[ASSIGNMENT]: Aside from the pictures, the entries should be given again exactly.

[INPUT RECORDS]:
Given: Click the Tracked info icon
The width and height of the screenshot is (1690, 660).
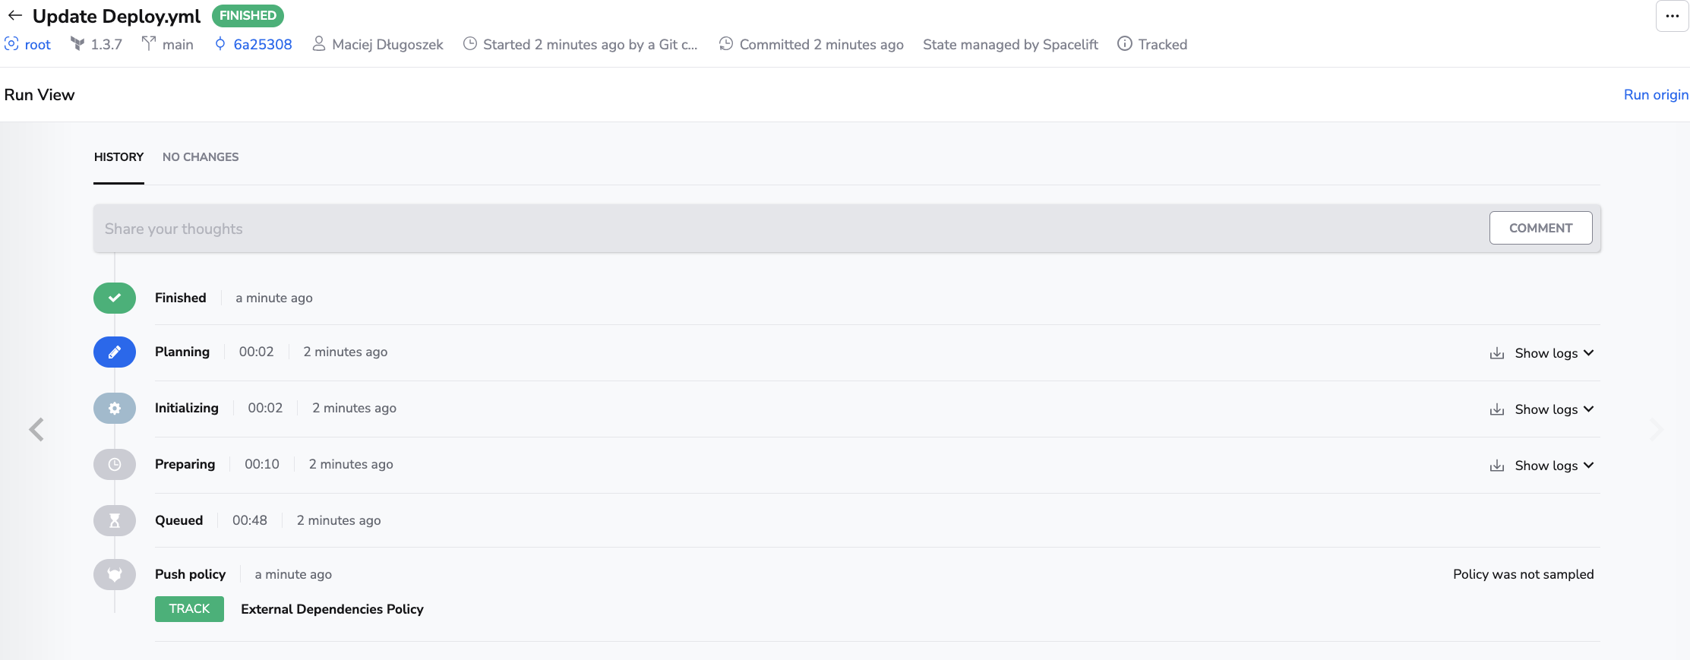Looking at the screenshot, I should [1124, 44].
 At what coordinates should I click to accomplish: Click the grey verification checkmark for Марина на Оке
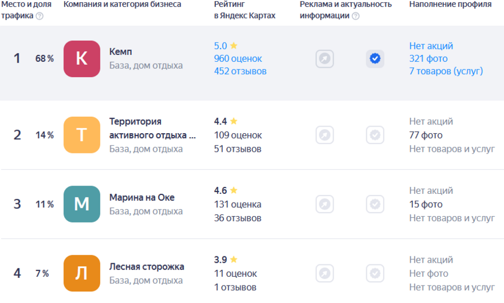pyautogui.click(x=375, y=204)
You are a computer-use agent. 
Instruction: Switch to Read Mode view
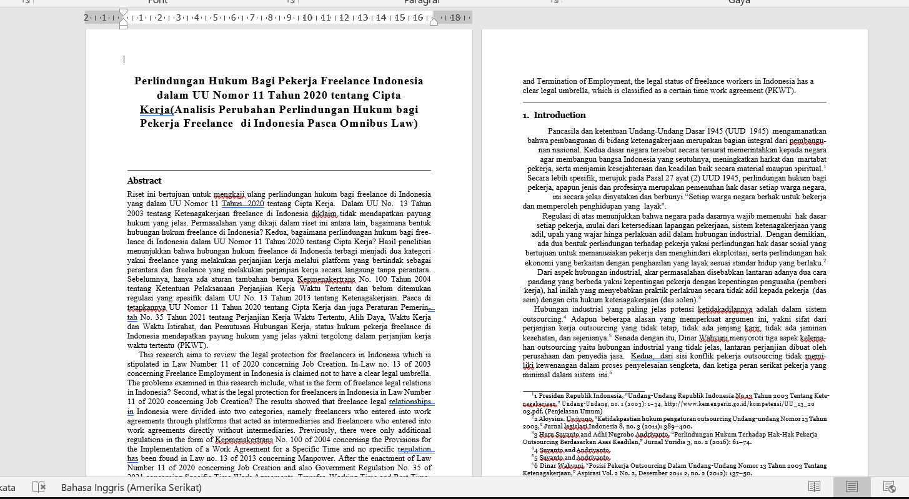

[ANSWER TO THE EXERCISE]:
Given: Click the Tracked info icon
The width and height of the screenshot is (1690, 660).
Looking at the screenshot, I should [1124, 44].
 At what coordinates should I click to accomplish: Click the grey verification checkmark for Марина на Оке
pyautogui.click(x=375, y=204)
You are a computer-use agent. 
Instruction: Switch to Read Mode view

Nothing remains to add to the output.